Stored data entries
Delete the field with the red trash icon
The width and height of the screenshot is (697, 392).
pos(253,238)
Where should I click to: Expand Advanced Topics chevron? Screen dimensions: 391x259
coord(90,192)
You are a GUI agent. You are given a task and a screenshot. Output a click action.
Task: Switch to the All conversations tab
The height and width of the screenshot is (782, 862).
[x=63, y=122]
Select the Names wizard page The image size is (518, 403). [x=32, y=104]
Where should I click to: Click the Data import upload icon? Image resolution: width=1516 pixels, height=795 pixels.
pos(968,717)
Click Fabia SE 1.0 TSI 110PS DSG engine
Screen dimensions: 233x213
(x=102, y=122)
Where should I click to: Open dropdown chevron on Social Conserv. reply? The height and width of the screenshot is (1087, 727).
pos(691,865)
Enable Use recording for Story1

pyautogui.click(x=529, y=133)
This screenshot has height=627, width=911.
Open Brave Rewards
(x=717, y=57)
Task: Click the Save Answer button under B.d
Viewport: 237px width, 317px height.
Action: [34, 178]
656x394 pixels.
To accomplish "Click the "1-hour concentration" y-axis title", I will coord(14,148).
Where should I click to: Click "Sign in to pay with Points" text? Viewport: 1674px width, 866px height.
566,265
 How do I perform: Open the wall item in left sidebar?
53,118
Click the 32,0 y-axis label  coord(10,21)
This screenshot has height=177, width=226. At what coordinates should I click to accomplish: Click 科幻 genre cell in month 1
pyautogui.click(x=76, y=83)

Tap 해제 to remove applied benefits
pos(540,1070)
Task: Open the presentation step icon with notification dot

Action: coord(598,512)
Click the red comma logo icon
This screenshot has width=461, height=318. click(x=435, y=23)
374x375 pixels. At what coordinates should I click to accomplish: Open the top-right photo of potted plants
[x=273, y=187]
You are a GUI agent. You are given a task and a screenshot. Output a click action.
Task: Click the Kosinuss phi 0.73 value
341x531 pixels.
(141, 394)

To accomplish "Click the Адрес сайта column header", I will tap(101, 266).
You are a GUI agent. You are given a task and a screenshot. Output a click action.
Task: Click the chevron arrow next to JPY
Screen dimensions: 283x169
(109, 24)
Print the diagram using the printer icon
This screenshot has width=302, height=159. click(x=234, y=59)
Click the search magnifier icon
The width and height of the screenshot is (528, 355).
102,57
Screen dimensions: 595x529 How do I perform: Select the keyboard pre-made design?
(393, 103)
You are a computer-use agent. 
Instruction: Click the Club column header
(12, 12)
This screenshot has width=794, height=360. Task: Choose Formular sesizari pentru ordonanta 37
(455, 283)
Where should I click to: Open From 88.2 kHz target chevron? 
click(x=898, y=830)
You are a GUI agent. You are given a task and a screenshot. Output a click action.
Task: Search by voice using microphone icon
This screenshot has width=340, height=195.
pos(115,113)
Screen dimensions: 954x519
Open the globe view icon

● **Brief**: All lines from the one containing "Viewport: 237px width, 317px height." through the final line of the records above are to be set down exactly, and no other line is to appear.

● **Task answer**:
Viewport: 237px width, 317px height.
Action: [34, 178]
656x394 pixels.
To accomplish "Click the "1-hour concentration" y-axis title", I will coord(14,148).
Where should I click to: Click "Sign in to pay with Points" text? Viewport: 1674px width, 866px height.
566,265
 How do I perform: Open the wall item in left sidebar?
53,118
Click the 32,0 y-axis label  coord(10,21)
This screenshot has height=177, width=226. At what coordinates should I click to accomplish: Click 科幻 genre cell in month 1
pyautogui.click(x=76, y=83)

Tap 해제 to remove applied benefits
pos(540,1070)
Task: Open the presentation step icon with notification dot

Action: coord(598,512)
Click the red comma logo icon
This screenshot has width=461, height=318. click(x=435, y=23)
374x375 pixels. At what coordinates should I click to accomplish: Open the top-right photo of potted plants
[x=273, y=187]
You are a GUI agent. You are given a task and a screenshot. Output a click action.
Task: Click the Kosinuss phi 0.73 value
341x531 pixels.
(141, 394)

To accomplish "Click the Адрес сайта column header", I will tap(101, 266).
You are a GUI agent. You are given a task and a screenshot. Output a click action.
Task: Click the chevron arrow next to JPY
Screen dimensions: 283x169
(109, 24)
Print the diagram using the printer icon
This screenshot has width=302, height=159. click(x=234, y=59)
Click the search magnifier icon
The width and height of the screenshot is (528, 355).
102,57
Screen dimensions: 595x529 How do I perform: Select the keyboard pre-made design?
(393, 103)
You are a computer-use agent. 
Instruction: Click the Club column header
(12, 12)
This screenshot has width=794, height=360. Task: Choose Formular sesizari pentru ordonanta 37
(455, 283)
Where should I click to: Open From 88.2 kHz target chevron? 
click(x=898, y=830)
You are a GUI agent. You are given a task and a screenshot. Output a click action.
Task: Search by voice using microphone icon
This screenshot has width=340, height=195.
pos(115,113)
Screen dimensions: 954x519
Open the globe view icon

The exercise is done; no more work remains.